What’s the difference between DNA and mRNA vaccines and how do they work? Are they better than traditional vaccines? With all the exciting life-saving possibilities these modern technologies offer, it’s time to take a closer look.
No one can deny the fact that COVID-19 changed the way we live our lives, perhaps forever. However, if there’s one good thing that came out of this world-changing event, it would be the development of new technologies such as the mRNA and DNA vaccines at record pace.
DNA and mRNA Vaccines: A Side-by-Side Comparison
Unlike conventional vaccines that stimulate the immune system through the use of a weakened, damaged, or inactivated version of a pathogen (virus or bacteria), DNA and mRNA vaccines use genetic materials that code for the pathogen’s spike protein to trigger an immune response. Specifically, DNA vaccines use small DNA molecules (plasmids), while mRNA vaccines use the pathogen’s messenger RNA to do the job.
Despite the similarities, DNA and mRNA vaccines have several notable differences. Aside from the genetic material used in producing the actual vaccines, they also differ in terms of mode of action and administration as well as storage and transportation requirements.
Mode of action
DNA vaccines, such as the recently developed ZyCoV-D vaccine in India, make use of plasmids that carry the gene coding for the SARS-CoV-2 spike protein. Upon entering the human cell, the plasmid should successfully penetrate the cytoplasm and nuclear membrane before it can gain entry to the cell nucleus.
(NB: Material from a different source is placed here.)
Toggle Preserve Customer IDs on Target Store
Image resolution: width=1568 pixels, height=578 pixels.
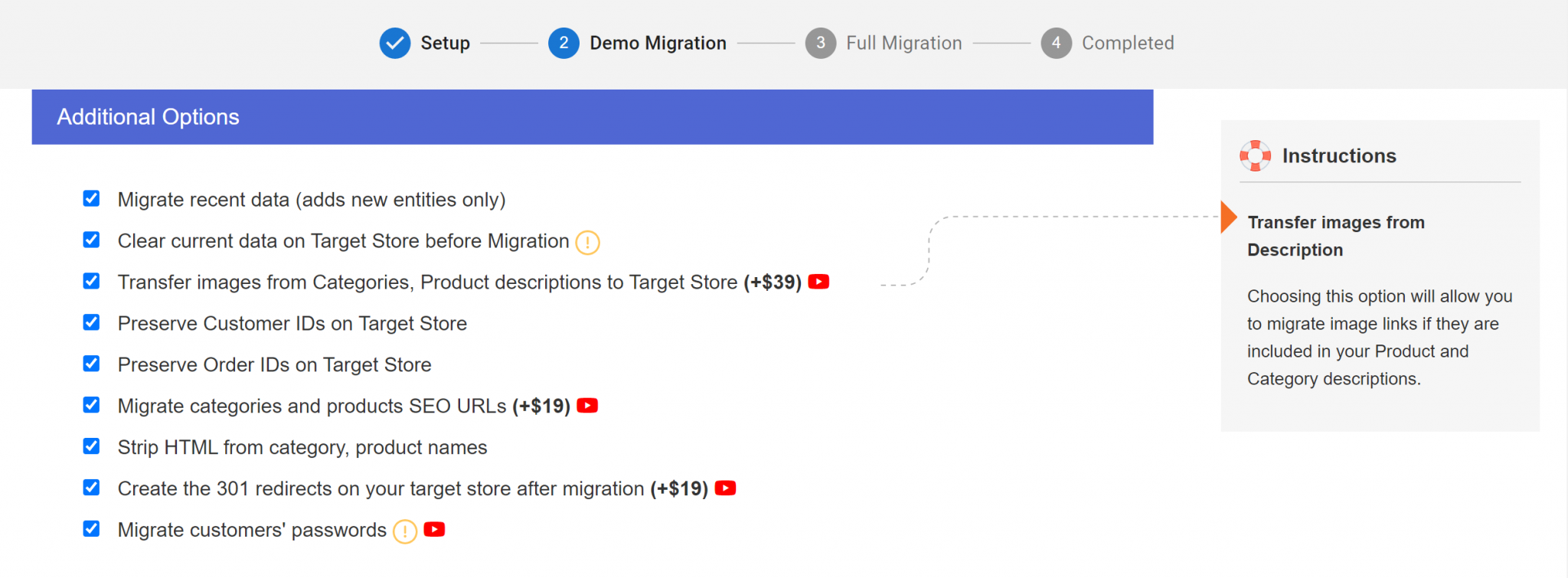point(91,322)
Once it is inside the nucleus, the genetic material carried by the plasmid is converted into messenger RNA (mRNA) which then travels back to the cytoplasm where it is converted into viral or bacterial protein. Because the immune system doesn’t recognize this particular protein, it raises a warning signal to stimulate the production of antibodies designed to fight the foreign material.
Since vaccination promotes the formation of memory immune cells, the immune system can launch the corresponding response and provide the necessary protection when a vaccinated person is exposed to these viruses or bacteria.
While DNA vaccines need to enter the nucleus and go all the way back to the cytoplasm to synthesize the necessary viral or bacterial proteins, mRNA vaccines require a shorter route. Basically, they just need to reach the cytoplasm, the component of the cell that contains the enzymes necessary for the synthesis of the bacterial or viral proteins.
As a result, mRNA vaccines produce a higher immune response, which may or may not be a good thing, depending on how you look at it. On one hand, it may provide a higher level of protection against infection but the resulting side effects may also limit their application.
DNA vaccines deliver the genetic code of the pathogen into the cell through a small electrical pulse using a specialized device while mRNA vaccines are administered via injection.
Storage and transportation requirements
DNA vaccines are significantly more temperature-stable compared to mRNA vaccines. Between the two, plasmid DNA vaccines are more stable and are easier to store and transport, while mRNA vaccines have stringent storage and transportation requirements, which significantly hamper the distribution process to poorer nations.
Advantages and Disadvantages
DNA and mRNA vaccines have numerous advantages over conventional vaccines.
- They provide a stronger immune response. Since traditional vaccines use weakened or inactivated bacteria or viruses to stimulate an immune response, they produce a weaker response and may require several booster shots to maintain the level of protection they provide. On the contrary, DNA and mRNA vaccines produce a stronger immune response by activating all the components of the immune system.
- They are more economical to produce. Compared to conventional vaccines, the production process is simpler, faster, and more straightforward. Rather than cultivating the actual viral proteins (which may take years to develop), the necessary DNA or RNA strands can be synthesized through a chemical process, making it easier to adapt as the need arise (e.g., in response to a new variant, an emerging disease, or a pandemic). Moreover, the manufacturing process is also considerably more cost-effective compared to that of traditional and recombinant subunit vaccines.
While these vaccines have great potentials in treating cancer and addressing other infectious diseases such as SARS-CoV-2, HIV, dengue, and malaria, they are not inherently risk-free. Though studies are promising, any new technology means are still a lot of unknowns regards the long-term safety and efficacy of these vaccines.